While crediting a previously apolitical pop-star for results that generations of activists have worked for is a dangerous line to walk, there is something to be said about the power given to a single Instagram post. It’s hard to picture young voters waiting by their phones, with bated breaths, for Swift to give them the thumbs-up to vote. But according to Vote.org, that’s not too far from what actually happened. “The bottom line,” a Vote.org spokeswoman told the New York Times, “is that she did significantly impact registrations.” Over 166,000 people registered to vote during the subsequent 36 hours, 42 percent of which were under 25. And although it’s normal to see similar surges as registration deadlines approach, Vote.org pointed to the surge of 6,200 registrations in Tennessee in those three days (which equaled the number of registrations from May to September) as proof of how far a celebrity endorsement can go.

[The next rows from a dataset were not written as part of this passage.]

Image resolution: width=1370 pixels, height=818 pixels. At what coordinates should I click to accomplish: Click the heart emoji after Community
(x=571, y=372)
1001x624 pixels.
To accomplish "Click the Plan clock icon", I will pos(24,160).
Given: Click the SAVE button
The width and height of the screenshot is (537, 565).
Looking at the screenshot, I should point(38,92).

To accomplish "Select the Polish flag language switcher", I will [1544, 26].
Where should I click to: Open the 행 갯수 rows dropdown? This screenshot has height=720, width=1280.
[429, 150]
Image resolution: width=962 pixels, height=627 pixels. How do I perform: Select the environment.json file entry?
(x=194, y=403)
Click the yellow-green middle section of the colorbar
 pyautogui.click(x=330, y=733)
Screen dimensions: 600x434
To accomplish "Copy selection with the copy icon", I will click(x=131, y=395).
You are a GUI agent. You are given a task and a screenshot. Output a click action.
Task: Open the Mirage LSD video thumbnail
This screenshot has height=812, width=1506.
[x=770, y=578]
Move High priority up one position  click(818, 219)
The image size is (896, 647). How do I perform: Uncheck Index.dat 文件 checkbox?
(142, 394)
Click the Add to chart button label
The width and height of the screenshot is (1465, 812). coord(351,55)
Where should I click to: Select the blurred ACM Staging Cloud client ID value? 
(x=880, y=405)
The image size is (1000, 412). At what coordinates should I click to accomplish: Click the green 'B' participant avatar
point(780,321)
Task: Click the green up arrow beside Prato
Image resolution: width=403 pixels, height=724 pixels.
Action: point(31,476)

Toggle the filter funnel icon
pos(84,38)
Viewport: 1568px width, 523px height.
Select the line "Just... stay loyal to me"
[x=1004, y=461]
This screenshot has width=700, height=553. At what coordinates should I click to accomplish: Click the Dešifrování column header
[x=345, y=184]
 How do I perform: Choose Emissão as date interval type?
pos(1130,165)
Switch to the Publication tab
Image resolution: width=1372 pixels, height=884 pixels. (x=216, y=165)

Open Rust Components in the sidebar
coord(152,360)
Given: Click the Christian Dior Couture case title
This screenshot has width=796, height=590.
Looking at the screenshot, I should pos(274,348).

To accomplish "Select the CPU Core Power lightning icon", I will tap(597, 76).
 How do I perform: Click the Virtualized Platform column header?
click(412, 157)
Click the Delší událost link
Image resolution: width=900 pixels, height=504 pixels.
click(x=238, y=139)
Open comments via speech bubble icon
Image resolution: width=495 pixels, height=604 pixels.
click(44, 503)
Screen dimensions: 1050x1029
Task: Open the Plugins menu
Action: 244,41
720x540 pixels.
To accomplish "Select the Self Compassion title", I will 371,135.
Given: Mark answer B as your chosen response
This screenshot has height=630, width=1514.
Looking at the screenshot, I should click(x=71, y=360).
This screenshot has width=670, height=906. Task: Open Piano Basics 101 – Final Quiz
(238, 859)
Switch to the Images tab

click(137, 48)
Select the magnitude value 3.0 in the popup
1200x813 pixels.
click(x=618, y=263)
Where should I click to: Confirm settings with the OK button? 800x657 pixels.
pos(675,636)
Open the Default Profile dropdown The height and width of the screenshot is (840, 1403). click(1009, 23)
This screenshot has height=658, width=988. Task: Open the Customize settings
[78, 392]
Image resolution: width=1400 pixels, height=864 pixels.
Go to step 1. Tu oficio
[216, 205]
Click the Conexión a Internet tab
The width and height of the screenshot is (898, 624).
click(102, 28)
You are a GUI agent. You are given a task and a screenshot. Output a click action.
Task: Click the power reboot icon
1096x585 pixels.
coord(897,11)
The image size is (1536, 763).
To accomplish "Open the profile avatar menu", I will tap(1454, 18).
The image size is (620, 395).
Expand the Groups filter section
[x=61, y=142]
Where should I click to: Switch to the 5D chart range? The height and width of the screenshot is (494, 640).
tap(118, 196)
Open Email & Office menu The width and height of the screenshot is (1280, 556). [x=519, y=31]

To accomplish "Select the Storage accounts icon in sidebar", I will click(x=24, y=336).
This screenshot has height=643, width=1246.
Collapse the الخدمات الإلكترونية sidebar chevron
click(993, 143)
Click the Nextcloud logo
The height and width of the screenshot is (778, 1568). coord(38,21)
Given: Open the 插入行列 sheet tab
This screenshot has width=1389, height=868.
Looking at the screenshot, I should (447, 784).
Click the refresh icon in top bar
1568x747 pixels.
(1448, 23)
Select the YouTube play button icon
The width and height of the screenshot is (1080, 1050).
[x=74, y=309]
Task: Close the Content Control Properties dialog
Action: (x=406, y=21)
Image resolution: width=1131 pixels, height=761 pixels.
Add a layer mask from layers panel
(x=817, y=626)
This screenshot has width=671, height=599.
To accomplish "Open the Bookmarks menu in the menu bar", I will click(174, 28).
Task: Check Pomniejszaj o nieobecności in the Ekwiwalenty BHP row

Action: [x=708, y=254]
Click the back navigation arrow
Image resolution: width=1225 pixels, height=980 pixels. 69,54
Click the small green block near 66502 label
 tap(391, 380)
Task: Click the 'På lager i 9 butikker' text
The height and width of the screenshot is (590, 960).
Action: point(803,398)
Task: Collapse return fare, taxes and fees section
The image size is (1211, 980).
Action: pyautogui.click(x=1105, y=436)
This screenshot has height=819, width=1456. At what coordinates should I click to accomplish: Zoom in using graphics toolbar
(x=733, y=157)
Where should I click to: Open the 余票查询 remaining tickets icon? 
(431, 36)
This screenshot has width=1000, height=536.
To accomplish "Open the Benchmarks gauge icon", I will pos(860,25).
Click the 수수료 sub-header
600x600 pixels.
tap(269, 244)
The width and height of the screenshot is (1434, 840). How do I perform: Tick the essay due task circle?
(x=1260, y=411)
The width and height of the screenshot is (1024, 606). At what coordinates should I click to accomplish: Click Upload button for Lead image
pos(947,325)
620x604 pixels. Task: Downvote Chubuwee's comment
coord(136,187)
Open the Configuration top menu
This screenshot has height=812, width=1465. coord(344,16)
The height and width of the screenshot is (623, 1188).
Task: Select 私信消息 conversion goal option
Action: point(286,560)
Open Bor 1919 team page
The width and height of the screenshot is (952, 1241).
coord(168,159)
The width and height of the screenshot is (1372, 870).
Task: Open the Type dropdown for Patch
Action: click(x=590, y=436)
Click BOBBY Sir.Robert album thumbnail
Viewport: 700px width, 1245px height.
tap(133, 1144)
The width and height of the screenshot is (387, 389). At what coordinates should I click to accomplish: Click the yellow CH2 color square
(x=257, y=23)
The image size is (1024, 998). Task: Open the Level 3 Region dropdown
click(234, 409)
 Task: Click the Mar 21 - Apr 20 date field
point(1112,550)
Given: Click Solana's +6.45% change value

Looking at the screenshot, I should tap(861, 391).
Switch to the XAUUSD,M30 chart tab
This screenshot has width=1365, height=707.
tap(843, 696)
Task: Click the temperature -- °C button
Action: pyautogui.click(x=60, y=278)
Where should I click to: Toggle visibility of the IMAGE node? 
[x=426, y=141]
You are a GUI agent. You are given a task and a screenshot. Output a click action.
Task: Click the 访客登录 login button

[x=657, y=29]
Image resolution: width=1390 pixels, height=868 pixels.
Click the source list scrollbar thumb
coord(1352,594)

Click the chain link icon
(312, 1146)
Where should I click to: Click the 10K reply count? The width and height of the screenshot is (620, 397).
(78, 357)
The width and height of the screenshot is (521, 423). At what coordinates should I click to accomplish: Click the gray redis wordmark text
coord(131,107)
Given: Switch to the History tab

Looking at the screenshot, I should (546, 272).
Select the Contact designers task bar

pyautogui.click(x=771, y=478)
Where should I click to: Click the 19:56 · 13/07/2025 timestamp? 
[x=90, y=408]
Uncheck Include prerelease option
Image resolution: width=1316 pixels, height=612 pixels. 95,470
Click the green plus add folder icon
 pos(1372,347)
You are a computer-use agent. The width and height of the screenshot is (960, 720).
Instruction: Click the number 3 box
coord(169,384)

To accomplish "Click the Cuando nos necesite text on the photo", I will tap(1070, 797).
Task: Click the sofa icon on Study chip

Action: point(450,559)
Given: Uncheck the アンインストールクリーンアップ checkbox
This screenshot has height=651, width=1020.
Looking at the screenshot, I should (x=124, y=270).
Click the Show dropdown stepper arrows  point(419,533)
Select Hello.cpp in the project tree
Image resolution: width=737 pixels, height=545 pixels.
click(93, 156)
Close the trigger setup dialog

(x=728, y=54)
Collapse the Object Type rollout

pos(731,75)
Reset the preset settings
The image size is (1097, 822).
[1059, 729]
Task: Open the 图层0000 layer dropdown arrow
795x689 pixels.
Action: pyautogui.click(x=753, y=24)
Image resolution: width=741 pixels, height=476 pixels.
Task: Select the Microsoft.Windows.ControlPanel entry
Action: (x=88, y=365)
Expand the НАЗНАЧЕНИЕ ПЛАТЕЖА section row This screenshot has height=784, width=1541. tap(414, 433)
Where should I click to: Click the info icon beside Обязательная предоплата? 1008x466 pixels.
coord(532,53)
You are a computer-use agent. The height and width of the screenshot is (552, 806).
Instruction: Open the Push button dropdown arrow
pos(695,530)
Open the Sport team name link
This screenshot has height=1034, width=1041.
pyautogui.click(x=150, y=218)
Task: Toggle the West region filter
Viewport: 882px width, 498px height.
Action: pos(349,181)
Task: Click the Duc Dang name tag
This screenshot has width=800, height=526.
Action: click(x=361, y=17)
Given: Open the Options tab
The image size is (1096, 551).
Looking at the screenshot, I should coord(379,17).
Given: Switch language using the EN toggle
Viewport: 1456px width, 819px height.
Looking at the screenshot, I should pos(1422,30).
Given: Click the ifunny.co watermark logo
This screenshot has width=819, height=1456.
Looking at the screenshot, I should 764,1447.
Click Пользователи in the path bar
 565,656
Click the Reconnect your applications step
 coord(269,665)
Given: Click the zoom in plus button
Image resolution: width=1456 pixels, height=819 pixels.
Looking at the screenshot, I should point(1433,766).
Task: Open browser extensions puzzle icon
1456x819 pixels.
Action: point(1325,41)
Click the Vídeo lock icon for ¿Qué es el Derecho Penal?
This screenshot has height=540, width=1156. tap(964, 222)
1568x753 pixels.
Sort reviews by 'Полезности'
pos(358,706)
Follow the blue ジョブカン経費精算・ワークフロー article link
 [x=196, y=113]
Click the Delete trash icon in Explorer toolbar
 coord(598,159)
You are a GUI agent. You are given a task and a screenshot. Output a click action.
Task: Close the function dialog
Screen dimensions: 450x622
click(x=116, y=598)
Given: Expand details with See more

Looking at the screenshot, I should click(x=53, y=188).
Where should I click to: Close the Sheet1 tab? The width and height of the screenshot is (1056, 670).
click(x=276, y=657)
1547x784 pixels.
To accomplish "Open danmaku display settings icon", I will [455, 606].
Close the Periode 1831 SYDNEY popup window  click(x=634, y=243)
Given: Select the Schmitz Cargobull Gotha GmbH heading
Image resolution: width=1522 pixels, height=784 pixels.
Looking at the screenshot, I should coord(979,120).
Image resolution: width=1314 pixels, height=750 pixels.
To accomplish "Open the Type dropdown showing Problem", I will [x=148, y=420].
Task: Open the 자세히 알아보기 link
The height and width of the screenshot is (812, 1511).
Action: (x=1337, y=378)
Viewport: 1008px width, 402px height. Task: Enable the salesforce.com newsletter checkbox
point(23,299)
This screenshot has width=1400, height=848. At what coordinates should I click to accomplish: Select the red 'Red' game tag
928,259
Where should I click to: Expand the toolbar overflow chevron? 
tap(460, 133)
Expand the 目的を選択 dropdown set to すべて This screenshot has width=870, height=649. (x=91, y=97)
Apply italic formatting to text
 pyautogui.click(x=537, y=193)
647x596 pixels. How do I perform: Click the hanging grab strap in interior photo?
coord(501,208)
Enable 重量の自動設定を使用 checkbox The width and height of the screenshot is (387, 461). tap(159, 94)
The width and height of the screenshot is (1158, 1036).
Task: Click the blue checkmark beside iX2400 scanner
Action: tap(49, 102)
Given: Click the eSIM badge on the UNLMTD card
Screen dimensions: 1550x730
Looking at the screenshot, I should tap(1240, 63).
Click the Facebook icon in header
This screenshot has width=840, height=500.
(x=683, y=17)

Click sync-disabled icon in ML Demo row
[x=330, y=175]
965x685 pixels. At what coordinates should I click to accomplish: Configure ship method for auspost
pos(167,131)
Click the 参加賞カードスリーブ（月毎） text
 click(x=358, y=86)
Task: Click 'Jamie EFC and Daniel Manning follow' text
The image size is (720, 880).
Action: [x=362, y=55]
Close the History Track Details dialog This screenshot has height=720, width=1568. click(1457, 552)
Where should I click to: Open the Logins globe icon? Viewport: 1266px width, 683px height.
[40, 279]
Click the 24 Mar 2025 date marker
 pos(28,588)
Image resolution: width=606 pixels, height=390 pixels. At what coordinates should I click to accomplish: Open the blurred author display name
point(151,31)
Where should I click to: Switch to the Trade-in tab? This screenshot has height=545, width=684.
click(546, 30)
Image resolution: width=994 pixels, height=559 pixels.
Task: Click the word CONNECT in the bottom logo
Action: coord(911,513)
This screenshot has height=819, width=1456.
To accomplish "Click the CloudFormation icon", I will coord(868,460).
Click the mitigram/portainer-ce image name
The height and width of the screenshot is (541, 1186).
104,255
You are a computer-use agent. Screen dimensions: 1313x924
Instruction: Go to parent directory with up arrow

Artist Aria Dean exhibits art about blackness on the internet
Installation view of Aria Dean, But as One Doesn’t Know Where My Centre Is, One Will With Difficulty Ascertain The Truth . . . Though This Task Has Made Me Ill, It Will Also Make Me Healthy Again (Crowd Index) at Albright-Knox Art Gallery, 2018. Photograph by Tom Loonan. Courtesy of Albright-Knox Art Gallery, Buffalo, New York.
Aria Dean, an artist and curator of net art and digital culture at New York’s Rhizome, has penned essays that analyze selfie culture and how blackness manifests itself online. The 25-year-old’s artistic practice combines her curatorial concern for documentation with her academic interest in critical engagement. In October, the success of her first solo museum presentation at the Albright-Knox Art Gallery established the writer-curator as a formidable artist grappling with the issues of our times. In a year, she had moved from writing about art to elevating her own art practice.
This year, Dean was also an artist-in-residence at Los Angeles’s Hammer Museum, curated an upcoming exhibit at New York’s New Museum, and exhibited in a group show at London’s Serpentine Galleries. The philosophical and ontological nature of much of her work is leavened by the recognizability of the images she examines: Anyone who’s spent enough time online will immediately recognize the viral videos and memes she compiles in her works.
Dean’s art questions how we consume and reproduce black bodies in the digital age. Although rarely acknowledged, blackness is part of the fabric of internet culture. It’s in the dances on Fortnite; it’s in every meme captioned “dis,” “dat,” “issa,” and “Bye Felicia.” Blackness is the mother of the acrylic nails, human hair wigs, and overlined lips behind every social media “baddie.” As a demographic that is consistently undervalued, America’s black youth are the unsung authors of a great deal of its culture.
Correction: A previous version of this article stated that Sarah Bahbah was Palestinian-born. She was born in Australia. Additionally, she has not shot a campaign for Dior.